Talk with any Leadership Howard County (LHC) graduate, and you’ll likely conclude that his or her class is still in session. Long after graduation, classmates continue to maintain bonds they formed during their training by holding frequent social events, networking, collaborating, and engaging in community service and philanthropy.
They tend to stay active, and one of LHC’s most active graduates is Mary Lasky (Class of 2010), program manager for Business Continuity Planning at the Johns Hopkins University Applied Physics Lab (APL), in North Laurel.

Aside from her primary career, Lasky chairs the boards of the Grassroots Crisis Intervention Center and Howard County’s Community Emergency Resiliency Network (CERN), and also serves on the Steering Committee for LHC’s Leadership Premier program.
“The Class of 2010 was declared Best Class Ever for three years in a row,” Lasky said. The annual designation recognizes the level of community and volunteer involvement, dues commitment and other criteria under which classes informally compete with one another. “You don’t get that [designation] unless you’re really working together as a team.”

Important Introductions

From her own perspective, Lasky said her LHC class was helpful for getting to know the county, its leaders, and the people in the county as well.

“It provided us with contacts and brought a better understanding of how the county operates and functions,” she said, adding that knowledge gained through the class was particularly valuable in her role of guiding CERN to become a 501(c)(3) nonprofit organization.
“My classmates from 2010 helped with that whole process,” Lasky said.

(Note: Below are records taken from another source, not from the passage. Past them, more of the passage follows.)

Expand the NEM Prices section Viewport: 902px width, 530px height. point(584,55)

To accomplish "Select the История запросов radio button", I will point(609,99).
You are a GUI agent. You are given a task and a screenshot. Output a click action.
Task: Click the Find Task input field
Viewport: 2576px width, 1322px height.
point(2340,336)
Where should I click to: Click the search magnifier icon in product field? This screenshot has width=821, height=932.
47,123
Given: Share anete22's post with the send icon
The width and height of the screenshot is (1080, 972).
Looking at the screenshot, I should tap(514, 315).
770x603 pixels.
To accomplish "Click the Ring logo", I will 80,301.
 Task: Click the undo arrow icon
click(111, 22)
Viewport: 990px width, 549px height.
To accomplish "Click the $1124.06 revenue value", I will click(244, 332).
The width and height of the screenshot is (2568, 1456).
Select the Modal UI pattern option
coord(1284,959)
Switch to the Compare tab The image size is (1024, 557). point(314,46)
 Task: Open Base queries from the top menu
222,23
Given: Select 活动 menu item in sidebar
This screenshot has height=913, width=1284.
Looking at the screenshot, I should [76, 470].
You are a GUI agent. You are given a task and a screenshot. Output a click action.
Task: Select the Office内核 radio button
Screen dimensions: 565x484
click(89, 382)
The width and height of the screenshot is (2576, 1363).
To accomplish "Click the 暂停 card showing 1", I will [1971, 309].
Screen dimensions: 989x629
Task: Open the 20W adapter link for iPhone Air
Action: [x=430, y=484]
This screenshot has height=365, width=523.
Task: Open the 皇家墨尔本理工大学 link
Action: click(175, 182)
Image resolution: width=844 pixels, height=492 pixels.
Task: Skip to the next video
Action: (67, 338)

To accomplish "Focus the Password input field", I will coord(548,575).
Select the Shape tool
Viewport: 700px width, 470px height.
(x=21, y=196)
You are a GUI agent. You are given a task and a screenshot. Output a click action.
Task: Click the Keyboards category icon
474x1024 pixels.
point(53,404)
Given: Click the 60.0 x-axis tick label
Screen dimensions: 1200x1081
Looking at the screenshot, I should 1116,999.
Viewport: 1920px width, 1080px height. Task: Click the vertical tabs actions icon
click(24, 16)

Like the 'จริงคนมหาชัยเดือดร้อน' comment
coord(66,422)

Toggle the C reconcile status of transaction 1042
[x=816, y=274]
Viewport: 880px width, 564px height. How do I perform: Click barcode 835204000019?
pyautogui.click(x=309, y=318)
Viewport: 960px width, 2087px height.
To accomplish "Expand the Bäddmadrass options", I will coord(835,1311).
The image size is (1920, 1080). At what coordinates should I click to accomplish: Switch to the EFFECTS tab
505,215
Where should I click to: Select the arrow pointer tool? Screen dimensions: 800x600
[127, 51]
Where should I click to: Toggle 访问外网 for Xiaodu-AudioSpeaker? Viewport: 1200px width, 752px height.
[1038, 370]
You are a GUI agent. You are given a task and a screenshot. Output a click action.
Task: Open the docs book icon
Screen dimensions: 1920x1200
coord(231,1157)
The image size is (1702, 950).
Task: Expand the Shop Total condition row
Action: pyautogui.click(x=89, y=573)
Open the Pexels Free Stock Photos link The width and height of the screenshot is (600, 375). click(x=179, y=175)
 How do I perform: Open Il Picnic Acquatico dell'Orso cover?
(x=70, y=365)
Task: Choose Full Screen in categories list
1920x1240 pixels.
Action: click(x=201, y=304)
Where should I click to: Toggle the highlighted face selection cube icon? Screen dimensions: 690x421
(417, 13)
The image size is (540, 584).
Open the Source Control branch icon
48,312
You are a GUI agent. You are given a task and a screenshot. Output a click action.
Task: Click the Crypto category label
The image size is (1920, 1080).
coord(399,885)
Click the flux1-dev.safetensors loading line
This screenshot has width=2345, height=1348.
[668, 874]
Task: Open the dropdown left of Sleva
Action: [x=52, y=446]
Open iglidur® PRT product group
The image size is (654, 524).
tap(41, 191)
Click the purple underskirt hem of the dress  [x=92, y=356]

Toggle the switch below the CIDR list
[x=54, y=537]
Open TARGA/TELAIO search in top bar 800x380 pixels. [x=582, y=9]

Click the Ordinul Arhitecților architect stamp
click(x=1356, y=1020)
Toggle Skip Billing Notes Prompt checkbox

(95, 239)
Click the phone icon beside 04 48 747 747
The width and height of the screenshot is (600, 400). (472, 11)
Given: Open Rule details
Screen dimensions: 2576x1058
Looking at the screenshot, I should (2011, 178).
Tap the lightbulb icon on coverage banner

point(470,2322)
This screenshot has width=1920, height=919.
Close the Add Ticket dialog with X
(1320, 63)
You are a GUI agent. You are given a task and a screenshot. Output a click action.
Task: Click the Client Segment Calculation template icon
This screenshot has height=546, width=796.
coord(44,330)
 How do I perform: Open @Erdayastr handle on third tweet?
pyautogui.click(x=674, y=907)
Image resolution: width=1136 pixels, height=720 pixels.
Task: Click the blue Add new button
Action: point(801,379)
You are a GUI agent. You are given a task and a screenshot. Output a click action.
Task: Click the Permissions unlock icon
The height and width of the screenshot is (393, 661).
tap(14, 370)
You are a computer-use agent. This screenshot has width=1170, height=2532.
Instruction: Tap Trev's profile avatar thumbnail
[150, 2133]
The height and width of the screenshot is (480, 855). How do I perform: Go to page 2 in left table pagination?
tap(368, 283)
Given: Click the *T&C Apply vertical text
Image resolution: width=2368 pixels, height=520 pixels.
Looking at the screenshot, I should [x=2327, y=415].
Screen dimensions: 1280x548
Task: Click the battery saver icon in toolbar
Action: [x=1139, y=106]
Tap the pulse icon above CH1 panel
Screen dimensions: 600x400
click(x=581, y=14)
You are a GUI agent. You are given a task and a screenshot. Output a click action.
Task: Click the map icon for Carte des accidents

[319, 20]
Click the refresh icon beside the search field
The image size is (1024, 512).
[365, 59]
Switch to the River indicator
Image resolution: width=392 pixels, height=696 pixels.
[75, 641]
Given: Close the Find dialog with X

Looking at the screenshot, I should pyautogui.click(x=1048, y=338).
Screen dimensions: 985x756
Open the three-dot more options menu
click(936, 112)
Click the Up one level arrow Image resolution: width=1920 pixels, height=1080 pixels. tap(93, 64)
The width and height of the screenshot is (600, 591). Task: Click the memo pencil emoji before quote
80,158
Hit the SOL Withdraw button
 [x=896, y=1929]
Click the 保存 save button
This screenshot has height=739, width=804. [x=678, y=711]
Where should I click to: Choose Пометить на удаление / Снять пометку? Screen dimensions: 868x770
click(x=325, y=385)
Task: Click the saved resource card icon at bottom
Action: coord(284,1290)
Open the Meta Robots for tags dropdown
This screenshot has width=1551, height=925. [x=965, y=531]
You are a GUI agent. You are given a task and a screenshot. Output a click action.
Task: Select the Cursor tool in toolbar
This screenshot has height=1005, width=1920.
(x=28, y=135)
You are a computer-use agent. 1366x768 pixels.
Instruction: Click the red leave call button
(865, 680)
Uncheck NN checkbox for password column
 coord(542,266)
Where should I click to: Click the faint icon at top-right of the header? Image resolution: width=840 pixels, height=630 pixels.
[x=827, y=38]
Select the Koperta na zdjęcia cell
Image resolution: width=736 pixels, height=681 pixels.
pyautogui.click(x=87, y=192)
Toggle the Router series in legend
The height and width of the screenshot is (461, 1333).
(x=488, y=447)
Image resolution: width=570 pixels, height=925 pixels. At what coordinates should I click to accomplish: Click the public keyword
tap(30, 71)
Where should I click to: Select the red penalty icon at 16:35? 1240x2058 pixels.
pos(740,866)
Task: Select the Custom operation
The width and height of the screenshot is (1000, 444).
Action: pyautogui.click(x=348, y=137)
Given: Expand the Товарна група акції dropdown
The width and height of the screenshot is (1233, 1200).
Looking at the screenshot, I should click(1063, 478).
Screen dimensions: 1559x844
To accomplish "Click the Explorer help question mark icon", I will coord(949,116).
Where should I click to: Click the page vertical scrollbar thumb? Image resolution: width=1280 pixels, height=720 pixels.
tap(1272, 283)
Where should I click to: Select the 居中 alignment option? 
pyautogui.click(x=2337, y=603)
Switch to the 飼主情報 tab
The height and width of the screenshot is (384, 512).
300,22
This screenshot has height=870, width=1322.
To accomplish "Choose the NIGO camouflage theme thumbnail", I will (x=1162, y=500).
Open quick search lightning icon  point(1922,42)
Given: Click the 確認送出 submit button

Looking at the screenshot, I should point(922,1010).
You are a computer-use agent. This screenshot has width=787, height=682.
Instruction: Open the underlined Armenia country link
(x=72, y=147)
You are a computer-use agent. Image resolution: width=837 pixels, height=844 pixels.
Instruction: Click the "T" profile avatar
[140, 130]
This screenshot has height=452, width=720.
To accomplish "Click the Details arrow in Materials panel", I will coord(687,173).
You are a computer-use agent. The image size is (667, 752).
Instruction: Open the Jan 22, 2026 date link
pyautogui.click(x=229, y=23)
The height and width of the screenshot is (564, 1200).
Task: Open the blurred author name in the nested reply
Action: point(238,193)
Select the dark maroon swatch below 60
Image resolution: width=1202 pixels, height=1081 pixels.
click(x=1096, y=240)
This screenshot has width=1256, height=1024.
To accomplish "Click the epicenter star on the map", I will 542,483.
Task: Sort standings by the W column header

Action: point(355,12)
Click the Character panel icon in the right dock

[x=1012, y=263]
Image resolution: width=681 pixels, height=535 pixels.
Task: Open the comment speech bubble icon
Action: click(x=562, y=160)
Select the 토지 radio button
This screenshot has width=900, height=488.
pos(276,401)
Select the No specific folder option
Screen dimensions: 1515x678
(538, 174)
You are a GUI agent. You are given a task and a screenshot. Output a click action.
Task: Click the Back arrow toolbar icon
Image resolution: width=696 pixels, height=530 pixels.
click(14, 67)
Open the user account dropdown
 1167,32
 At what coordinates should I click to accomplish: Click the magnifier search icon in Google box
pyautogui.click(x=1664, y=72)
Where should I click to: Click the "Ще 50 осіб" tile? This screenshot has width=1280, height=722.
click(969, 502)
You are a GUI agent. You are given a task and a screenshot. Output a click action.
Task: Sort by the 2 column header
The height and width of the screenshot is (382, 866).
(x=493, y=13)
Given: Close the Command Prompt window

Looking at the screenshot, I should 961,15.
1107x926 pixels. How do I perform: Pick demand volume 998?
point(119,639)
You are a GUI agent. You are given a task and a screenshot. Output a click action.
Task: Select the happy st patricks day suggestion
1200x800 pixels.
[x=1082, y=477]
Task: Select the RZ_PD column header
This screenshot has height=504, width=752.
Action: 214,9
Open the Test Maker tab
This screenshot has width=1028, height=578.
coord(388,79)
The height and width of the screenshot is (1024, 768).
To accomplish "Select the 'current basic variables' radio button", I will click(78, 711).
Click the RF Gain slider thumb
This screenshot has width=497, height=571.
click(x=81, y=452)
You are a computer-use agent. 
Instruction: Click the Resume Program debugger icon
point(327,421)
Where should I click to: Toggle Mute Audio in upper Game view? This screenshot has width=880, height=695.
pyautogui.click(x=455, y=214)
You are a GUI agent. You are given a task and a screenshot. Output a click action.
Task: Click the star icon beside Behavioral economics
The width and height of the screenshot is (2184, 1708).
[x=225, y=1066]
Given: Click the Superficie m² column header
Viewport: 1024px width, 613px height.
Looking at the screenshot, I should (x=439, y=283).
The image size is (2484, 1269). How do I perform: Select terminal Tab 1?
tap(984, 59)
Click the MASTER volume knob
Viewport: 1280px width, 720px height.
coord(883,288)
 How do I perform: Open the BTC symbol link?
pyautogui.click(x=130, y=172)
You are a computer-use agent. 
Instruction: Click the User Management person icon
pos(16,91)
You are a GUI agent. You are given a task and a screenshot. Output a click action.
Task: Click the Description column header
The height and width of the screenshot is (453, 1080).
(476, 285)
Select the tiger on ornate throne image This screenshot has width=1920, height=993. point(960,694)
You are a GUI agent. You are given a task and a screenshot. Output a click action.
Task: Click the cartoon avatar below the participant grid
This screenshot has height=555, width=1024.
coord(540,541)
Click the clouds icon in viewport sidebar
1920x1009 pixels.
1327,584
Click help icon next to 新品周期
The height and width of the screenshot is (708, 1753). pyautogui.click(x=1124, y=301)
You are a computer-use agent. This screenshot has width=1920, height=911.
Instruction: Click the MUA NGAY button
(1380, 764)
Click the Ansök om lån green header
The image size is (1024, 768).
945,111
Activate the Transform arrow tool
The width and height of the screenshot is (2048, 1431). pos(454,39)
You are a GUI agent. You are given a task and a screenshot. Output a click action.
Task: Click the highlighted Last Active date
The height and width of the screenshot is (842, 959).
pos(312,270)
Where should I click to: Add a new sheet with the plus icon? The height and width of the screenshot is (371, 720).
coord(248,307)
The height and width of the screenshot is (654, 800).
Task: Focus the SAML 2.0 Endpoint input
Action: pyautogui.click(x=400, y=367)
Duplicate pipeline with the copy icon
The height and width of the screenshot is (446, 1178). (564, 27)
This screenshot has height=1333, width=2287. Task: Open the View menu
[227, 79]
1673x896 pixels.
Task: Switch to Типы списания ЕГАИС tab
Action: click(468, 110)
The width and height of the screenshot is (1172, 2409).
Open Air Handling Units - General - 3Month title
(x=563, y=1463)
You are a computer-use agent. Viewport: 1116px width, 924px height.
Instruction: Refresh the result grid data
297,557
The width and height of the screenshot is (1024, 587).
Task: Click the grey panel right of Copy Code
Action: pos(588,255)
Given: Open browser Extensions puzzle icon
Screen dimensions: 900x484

Seven years after graduating, the Class of 2010 still gets together once a month or so for breakfast. And even though it’s a social event, the class members still find a way to incorporate some type of community involvement.

“We’ll bring supplies for Grassroots or local food bank donations, or we’ll coordinate on support for HopeWorks of Howard County,” Lasky said. “It’s another opportunity for service.”

Continuity Planning

Lasky has spent most of her career working in the information technology field for APL.

“Over the last few years I’ve become more concerned about business continuity planning at APL in particular, but also within the local business community,” she said.

Those concerns proved well founded in light of the challenges posed in the aftermath of both the county’s 2012 derecho event and in the recovery from the 2016 flood in Ellicott City.

CERN, a public-private partnership that links government leaders, first responders, nonprofits and volunteer organizations, grew out of a partnership between the Horizon Foundation, county government and other agencies in the county after the events of 9/11.

The organization provides materials to help educate the community on emergency preparedness issues, including instructions on surviving a range of disasters as serious as a nuclear attack and as common as a flood or storm.

To ensure that CERN was doing its part to reach all county residents, “We put in a request for a community impact project the very first year I became involved with CERN,” Lasky said.

Addressing the challenge of disseminating emergency preparedness information to the county’s non-English-speaking residents, the project resulted in a universally understandable pictorial card that’s now available at libraries, churches and interfaith centers, and at county agencies and the nonprofit organizations that support non-English-speaking communities.

Lasky also has become active on the national stage, chairing the InfraGard Electromagnetic Pulse Special Interest Group, a public-private partnership between U.S. businesses and the Federal Bureau of Investigation that is responsible for planning and preparation for catastrophic events involving the electrical grid.

Leadership Premier Program

In years past, Lasky has been active on LHC’s Finance Committee, and five years ago she began her involvement with the Steering Committee for LHC’s Leadership Premier program.

“The Premier program is tailored for more seasoned leadership and those who are serving in leadership roles,” she explained, whereas LHC’s entry-level program provides the essentials for people exploring the potential to become leaders.

Part of the Steering Committee’s duties is to help plan each LHC session day and ensure that everything from training to logistics and resources has been coordinated and nothing has been left to chance.
“One of the other things I’ve done as co-chair for the Steering Committee is to analyze the surveys that class members submit after each session day,” Lasky said.

The information gleaned from questionnaires at the beginning and end of each class year has been “remarkable,” she said. “Leadership Howard County is truly making a difference in leaders and what they are learning about the county. This work is guaranteeing results.”